The proprietress took their order after having seated them in a comfortable lounge. Soon she came back with a vast tray, on which two pots, a large urn with extra hot water, and several plates, as well as three cups and saucers, presented an inviting view, much more beckoning, fascinating even, to the three men than any amount of wetness bucketing down outside.
England always looks rainy. Sodden, even.
But afternoon tea seems ever new.


After having enjoyed several cups, along with a nibble here and there of the goodies, the aeronautical gentleman relaxed in a comfy chair in the corner with a cigarette, while one of the younger chaps pulled out a pipe, filled it, and lit up. While he enjoyed his first puffs of flake, his brother grumbled at the fumes and pulled a well-worn book out of his coat pocket (the outerwear was hung by the fire to dry), then settled down at the table reading about chess. The games of the masters.
The older gentleman and the pipe-smoker debated over a map of the area, deciding where they would head tomorrow. Occasionally one or other of them sipped a bit more tea, taking care not to spill either ashes or hot liquid on the map.
So far it had been a splendid journey.

Devonshire was positively littered with comfortable oases.
Where afternoon tea might be had at certain hours.
And smoking was still permitted.

It was, after all, the seventies.


TEA TIME

It has been a long time since I visited the South-West of England, and I have heard that the wheatgerm freaks in Whitehall have outlawed public smoking even there. Possibly they still allow it in coal mines, as people suffering from black lung and chronic pulmonary fatigue from digging up the slag cannot possible get any worse.
Or maybe there too it is illegal. Might as well make the last few years of the victims of industrialization even harder by sending them out into the rain to smoke.
Yes?

Two of the three people in the vignette above are no longer in this world.
The R.C.A.F. bomber pilot flew his last sortie over two decades ago, and the chess player won his final competition back in the nineties.
Still, afternoon tea continues. It speaks of old times, good friends, and family members who are fondly remembered.
All three of us enjoyed taking tea when we were in England, as well as at home in the Netherlands. My father would often have it on Saturday or Sunday afternoons, back in Valkenswaard, and I frequently prepared myself a pot after school, to keep me company when reading or doing my homework.
My brother had it while studying chess.

A proper Devonshire cream-tea includes hot scones, clotted cream, fresh fruit preserves, a slice or two of cake, and a very large pot of strong tea.
I believe one should always follow it with a pipefull of fine aged Virginia flake, but that may not be precisely your fancy. Possibly you smoke Oriental mixtures, or light Balkan blends. Or maybe even not at all.

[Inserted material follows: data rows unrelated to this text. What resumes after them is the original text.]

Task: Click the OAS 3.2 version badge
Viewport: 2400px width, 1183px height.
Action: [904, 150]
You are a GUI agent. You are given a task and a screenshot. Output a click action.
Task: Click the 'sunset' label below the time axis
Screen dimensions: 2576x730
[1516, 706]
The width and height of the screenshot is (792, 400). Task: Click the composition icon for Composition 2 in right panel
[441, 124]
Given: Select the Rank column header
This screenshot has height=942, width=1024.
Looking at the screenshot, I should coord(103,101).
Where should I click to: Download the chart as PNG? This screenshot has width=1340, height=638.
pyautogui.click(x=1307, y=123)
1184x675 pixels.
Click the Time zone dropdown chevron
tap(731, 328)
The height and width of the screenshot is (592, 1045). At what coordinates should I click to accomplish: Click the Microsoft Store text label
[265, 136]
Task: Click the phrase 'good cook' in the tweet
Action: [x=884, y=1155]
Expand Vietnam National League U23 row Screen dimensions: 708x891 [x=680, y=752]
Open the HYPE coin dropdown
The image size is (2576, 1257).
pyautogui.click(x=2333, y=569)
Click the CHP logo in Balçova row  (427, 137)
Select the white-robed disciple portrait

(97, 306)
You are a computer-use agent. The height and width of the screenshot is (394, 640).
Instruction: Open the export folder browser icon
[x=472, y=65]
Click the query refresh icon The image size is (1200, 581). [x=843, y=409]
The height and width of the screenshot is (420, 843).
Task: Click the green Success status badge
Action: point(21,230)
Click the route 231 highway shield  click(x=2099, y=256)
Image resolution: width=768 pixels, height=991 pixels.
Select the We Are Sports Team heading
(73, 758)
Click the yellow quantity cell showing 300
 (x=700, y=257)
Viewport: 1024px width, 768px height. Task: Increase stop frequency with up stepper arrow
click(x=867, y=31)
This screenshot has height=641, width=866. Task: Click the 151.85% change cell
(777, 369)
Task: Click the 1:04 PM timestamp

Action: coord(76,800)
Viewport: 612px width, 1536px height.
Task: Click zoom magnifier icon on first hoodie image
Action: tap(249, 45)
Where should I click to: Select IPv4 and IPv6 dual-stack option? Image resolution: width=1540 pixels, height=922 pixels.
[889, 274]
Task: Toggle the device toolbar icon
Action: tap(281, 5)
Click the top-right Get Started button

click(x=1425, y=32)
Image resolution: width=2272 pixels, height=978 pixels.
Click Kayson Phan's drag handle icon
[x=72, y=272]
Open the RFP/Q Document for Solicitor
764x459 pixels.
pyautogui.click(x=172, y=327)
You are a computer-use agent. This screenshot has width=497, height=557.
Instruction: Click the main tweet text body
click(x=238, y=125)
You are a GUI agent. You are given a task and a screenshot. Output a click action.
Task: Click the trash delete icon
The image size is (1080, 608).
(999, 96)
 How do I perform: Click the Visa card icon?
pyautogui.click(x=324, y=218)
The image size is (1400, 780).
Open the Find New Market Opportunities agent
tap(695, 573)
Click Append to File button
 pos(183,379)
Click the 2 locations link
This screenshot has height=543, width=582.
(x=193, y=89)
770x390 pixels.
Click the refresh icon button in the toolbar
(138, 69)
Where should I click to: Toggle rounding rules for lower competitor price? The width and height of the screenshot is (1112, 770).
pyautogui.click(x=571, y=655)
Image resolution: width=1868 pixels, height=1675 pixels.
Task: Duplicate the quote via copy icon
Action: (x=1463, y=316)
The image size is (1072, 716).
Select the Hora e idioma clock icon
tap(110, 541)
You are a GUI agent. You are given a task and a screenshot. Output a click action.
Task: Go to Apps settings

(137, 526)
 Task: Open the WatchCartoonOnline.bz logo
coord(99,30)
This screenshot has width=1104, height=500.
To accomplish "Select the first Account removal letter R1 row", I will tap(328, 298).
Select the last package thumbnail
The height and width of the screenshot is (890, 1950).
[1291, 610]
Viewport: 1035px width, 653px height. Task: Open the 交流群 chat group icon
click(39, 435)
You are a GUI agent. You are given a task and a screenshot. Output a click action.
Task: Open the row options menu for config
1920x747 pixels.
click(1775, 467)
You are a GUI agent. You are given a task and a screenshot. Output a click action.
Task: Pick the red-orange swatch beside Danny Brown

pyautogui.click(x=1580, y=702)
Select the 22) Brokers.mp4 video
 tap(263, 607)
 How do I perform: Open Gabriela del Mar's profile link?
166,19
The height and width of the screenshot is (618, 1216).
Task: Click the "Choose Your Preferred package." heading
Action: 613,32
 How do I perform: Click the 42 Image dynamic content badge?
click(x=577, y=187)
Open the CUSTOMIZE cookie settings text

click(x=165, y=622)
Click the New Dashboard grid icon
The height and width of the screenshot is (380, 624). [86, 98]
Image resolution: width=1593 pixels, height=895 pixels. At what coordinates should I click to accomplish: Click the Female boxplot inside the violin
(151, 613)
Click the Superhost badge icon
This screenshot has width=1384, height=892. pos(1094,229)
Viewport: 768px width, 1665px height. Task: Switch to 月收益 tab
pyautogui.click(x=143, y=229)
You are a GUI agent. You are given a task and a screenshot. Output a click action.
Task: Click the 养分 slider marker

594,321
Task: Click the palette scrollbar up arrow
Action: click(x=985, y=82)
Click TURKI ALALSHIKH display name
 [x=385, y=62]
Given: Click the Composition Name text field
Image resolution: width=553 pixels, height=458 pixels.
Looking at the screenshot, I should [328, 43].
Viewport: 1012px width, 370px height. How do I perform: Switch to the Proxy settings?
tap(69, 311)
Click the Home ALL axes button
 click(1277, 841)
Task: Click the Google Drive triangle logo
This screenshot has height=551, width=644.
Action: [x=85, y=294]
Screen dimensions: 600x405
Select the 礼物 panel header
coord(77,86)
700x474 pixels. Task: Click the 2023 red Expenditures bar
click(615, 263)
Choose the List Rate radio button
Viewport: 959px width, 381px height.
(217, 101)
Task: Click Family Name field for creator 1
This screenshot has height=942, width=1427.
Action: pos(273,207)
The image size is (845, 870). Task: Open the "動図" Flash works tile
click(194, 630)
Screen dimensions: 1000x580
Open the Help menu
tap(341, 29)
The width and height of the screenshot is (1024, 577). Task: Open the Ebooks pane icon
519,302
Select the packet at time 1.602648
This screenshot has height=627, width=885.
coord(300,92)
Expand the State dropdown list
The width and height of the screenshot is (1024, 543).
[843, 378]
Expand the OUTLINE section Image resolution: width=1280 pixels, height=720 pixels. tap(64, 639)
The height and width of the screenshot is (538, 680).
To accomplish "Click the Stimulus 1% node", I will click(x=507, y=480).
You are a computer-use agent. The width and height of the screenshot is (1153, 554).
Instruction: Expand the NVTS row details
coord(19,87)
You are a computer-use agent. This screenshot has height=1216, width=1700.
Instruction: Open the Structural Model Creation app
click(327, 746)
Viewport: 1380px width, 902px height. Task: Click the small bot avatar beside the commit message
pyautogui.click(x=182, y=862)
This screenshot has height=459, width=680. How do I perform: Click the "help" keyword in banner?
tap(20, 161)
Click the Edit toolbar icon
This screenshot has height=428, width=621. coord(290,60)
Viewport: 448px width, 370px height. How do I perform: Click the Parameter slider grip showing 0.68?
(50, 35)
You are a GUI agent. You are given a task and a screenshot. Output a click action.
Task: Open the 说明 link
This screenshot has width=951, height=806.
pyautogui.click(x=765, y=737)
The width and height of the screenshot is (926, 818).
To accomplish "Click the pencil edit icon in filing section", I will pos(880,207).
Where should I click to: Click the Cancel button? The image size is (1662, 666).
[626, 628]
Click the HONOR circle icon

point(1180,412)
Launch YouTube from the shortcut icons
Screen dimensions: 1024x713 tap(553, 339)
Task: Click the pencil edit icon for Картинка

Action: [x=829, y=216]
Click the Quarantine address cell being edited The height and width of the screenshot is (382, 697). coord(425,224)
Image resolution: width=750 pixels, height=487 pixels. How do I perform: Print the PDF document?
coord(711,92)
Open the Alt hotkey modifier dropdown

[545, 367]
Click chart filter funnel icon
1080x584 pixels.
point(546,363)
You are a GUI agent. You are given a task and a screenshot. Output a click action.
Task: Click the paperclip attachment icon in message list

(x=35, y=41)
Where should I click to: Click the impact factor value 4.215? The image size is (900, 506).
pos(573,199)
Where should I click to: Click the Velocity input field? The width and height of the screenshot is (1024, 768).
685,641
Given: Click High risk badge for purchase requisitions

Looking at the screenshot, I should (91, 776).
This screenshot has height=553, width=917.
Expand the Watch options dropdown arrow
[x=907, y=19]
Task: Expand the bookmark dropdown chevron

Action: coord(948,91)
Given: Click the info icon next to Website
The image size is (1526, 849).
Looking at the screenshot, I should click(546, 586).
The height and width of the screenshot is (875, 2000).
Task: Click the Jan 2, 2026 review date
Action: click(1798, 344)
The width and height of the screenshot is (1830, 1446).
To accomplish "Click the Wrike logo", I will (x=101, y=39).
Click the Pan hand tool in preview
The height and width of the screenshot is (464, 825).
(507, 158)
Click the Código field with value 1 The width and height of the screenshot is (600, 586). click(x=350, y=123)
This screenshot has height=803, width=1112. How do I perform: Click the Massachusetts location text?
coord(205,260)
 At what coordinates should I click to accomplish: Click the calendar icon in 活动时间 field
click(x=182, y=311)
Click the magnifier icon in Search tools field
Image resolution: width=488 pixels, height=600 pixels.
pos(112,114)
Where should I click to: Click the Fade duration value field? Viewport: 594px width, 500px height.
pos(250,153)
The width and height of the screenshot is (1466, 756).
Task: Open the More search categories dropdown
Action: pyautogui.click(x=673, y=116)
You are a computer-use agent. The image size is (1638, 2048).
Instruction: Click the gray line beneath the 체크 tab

Taking the Devonshire cream-tea out of England emasculates it. Without a fresh green sopping wet countryside, and people speaking in poofter accents, high tea is not the same.
Reproducing the scones and clotted cream is rather ridiculous.
Pretentiously academic, even.

Fortunately here in San Francisco, we have alternatives. Not substitutes or mere replacements, but stuff that fits the tradition more than admirably, and better even than what they do in Blighty.

We live very well here.

We have Chinatown bakeries.



人仁西餅麵包
YUMMY BAKERY & CAFE
607 Jackson Street, San Francisco, CA 94133.
Telephone: 415-989-8388

This is one of my favourite places, because of an extensive selection of goodies of high quality. They devote care and attention to what they do, and it would be very hard to leave disappointed.
Their offerings would grace any tea-table.
Seriously good stuff.

Among other things:

芝士蘑菇包 Cheese and mushroom bun
火腿粟米包 Ham and corn bun
雞包 Chicken bun (baked)
叉燒包 Charsiu bun (baked)
菠蘿叉燒包 Pineapple charsiu bun
火腿芝士包 Ham and cheese bun
香腸包 Hotdog bun
粟米火腿包 Corn and ham bun
奶油包 Cream bun
蔥油條 Scallion bun
蛋撻 Egg tart
火腿南鬆卷 Ham and pork floss roll
蛋沙律包 Egg salad bun
藍莓芝士包 Blueberry cream cheese bun
菠蘿奶黃包 Pineapple cream bun
火腿蛋包 Ham and egg bun
毛毛蟲 Cream and jam bun
丹麥包 Danish pastry
提子包 Raisin bun
牛角包 Croissant
蔥油肉鬆卷 Scallion pork floss roll
椰香包 Coconut bun
紅豆菠蘿包 Red bean paste filled pineapple bun
肉鬆包 Pork floss bun
菠蘿包 Pineapple bun
椰菠蘿叉燒包 Pineapple charsiu bun
火腿芝士包 Ham and cheese bun
椰香包 Coconut bun
豆沙包 Red bean paste bun
南瓜包 Pumpkin bun
香芋包 Taro bun
紅豆龜仔包 Tortoise-shaped bun with red bean paste
蒜蓉包 Garlicky bun
墨西哥棒 Mexican roll
奶油筒 Cream horn
合桃拿破侖 Walnut Napoleon
草莓蛋卷 Strawberry roll
瑞士餅 Swiss pastry
奶油曲奇 Butter cookie
奶油蛋糕 Butter cake
合桃酥 Walnut pastry
紫菜酥 Seaweed pastry
雞仔餅 Chewy cookie
咖啡奶油筒 Coffee cream horn
老婆餠 Wife cake
冬瓜老婆餠 Winter melon wife cake
皮蛋酥 Preserved egg pastry
蛋黃酥 Egg yolk pastry
椰撻 Coconut tart
椰絲球 Shredded coconut ball
杏仁奇脆棒 Almond pastry
果醬蛋糕 Jam cake
咖啡合桃卷 Coffee walnut roll
朱古力牛油蛋糕 Chocolate butter cake
紙包蛋糕 Paper cupcake
糖多士 Sugared toasts
西糕大餅 Xigao cake
甘草花生 Licorice-flavoured peanuts
南乳花生 Namyu (fermented beancurd) flavoured peanuts
蒜蓉花生 Garlic-flavoured peanuts

As you can see, there are lots of delicious things to choose from. Anyone who cannot find something satisfying at Yummy Bakery & Café just isn't trying.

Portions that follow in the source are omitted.